Kriega Hydro 3 hydration pack review

Review: Kriega Hydro 3 hydration pack

 ADAM PIGOTT

I have been using Kriega’s hydration pack rucksacks for quite a few years now, because staying hydrated while riding is important and using one means I can drink as I travel.

The problem I find with only drinking when I stop is that I take on a large quantity of fluid and 20 minutes after restarting the journey I need to stop again for a pee. Drinking small sips regularly keeps me hydrated and I don’t need to stop so often.

Kriega’s Hydro 3 holds a three-litre water bladder and has a drinking tube that’s long enough to reach inside my helmet to allow me to drink through the replaceable bite valve as I go along. For those who don’t need so much capacity Kriega’s Hydro 2 has a two-litre bladder.

This is my second Kriega Hydro 3 – I used the first one for eight years and countless thousands of riding miles with only one replacement of the bite valve before handing on to another rider, which I thought was impressive.

It saw me through one trip to north America, where I rode through Arizona, Nevada and Death Valley and saw temperatures rise to 49°C. Without the ability to drink as I rode this had the potential to be a very dangerous ride.

Before a long trip through South America a couple of years ago I replaced my tired Hydro 3 with the updated version and this has performed just as well.

Kriega’s excellent reputation for building quality products carries over into the Hydro 3 and is backed by their 10-year guarantee covering workmanship and materials.

A zip at the top of the pack gets you into the pocket that holds the bladder, and a plastic bar across the top of the bladder slides away to leave a full-width opening for filling. The bladder is suspended from the top of the rucksack with a strap that hooks around the slide bar.

When full, the bladder takes up all storage space inside the bag, but there is a useful zipped side pocket, and the option to attach an optional Kriega US-10 Drypack or US-5 Drypack means you can add either 10 or five litres of carrying capacity respectively.
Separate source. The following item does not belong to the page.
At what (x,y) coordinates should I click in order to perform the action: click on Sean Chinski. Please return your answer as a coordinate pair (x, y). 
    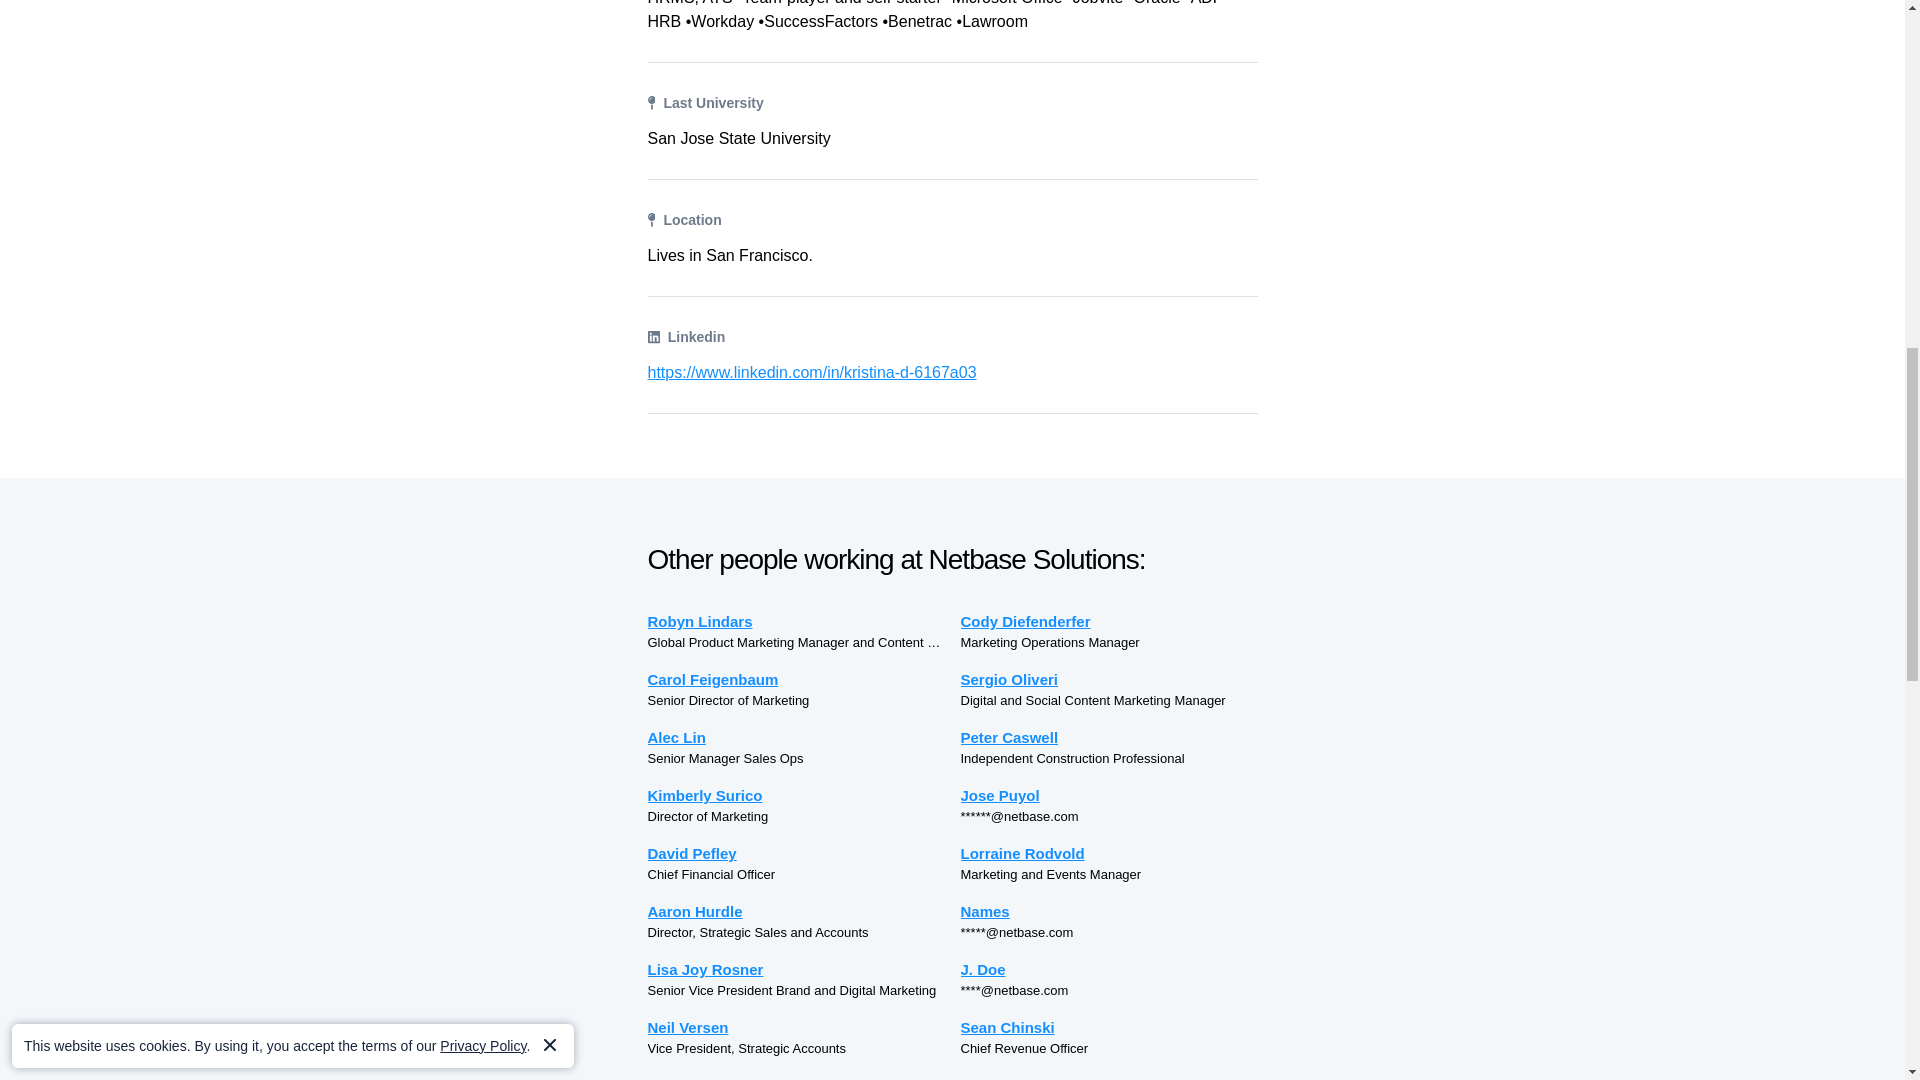
    Looking at the image, I should click on (1108, 1027).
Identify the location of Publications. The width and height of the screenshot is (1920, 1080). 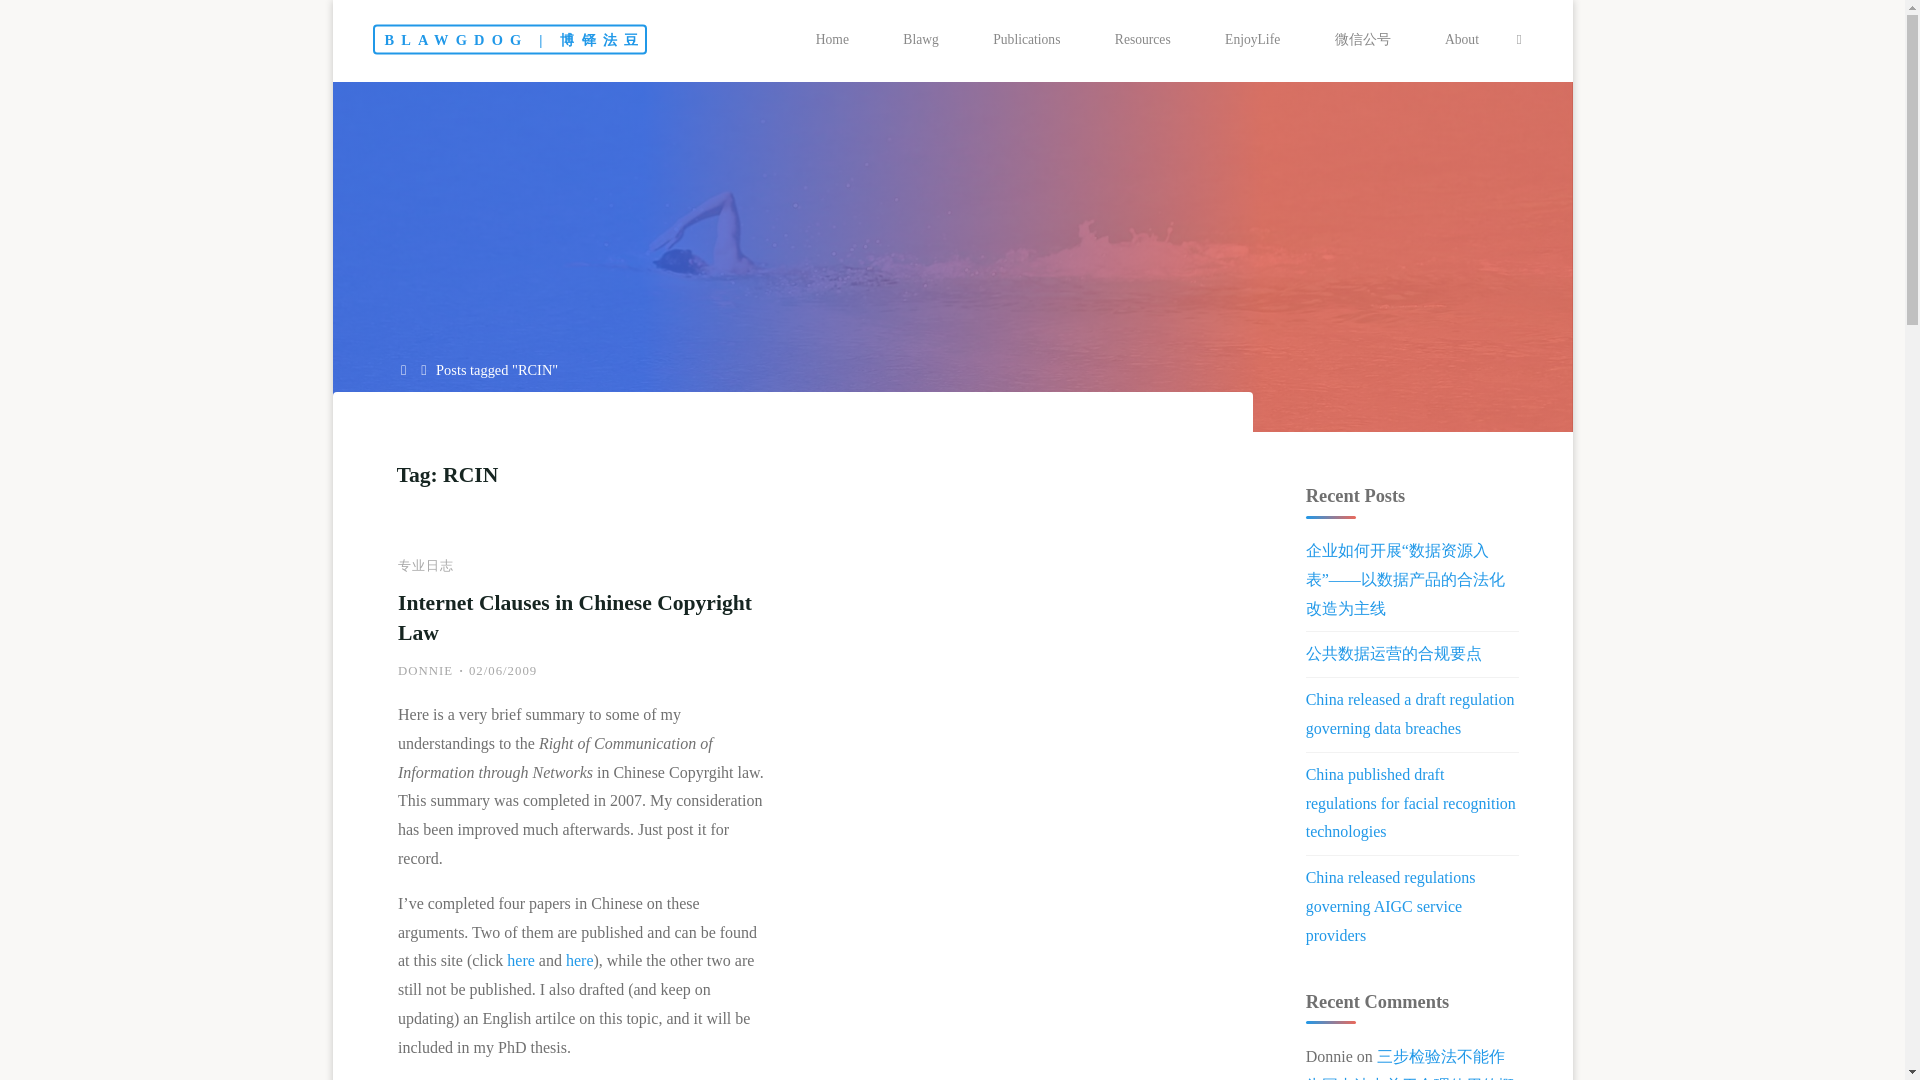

The drinking tube is insulated, which is a good feature when riding in hot weather. Without this insulation the first slug of water can be uncomfortably hot – in the most extreme conditions the water can be hot enough to make tea!

Kriega’s Quadloc-Lite harness has sufficient adjustment to cope with different layers of clothing and once it’s on I find it comfortable and unobtrusive.

One observation based on my experience of using a hydration pack… keeping it clean is important. This is particularly the case in parts of the world that use bottled water, which doesn’t contain the chemicals that are part of the sterilisation process used in tap water.

A few years ago I became ill with a stomach bug while on a trip to Romania – projectile vomiting while riding along in a motorcycle helmet is something I would recommend avoiding if at all possible.

I can’t say whether this was as a result of bacteria in the hydration pack, however the experience taught me to keep the pack sterile. Now I dissolve baby bottle sterilising tablets in the pack after three or four days of use.

I leave these overnight and pay particular attention to the bite valve, which I submerge in some of the sterilisation fluid drained into the bottom half of an empty water bottle I’ve cut in half.

This approach eliminates the hydration pack as the source of a debilitating stomach complaint that makes a day spend riding a motorcycle very unpleasant.

I also never add anything to the water in my hydration pack as keeping it clean is much easier when it has only contained water. If I am sweating a lot and feel the need to take different types of drink then I drink them straight from the bottle.

Overall, the Kriega Hydro 3 is a great addition to my riding gear and I expect it the latest version to give me reliable service well into the future, just as the original did.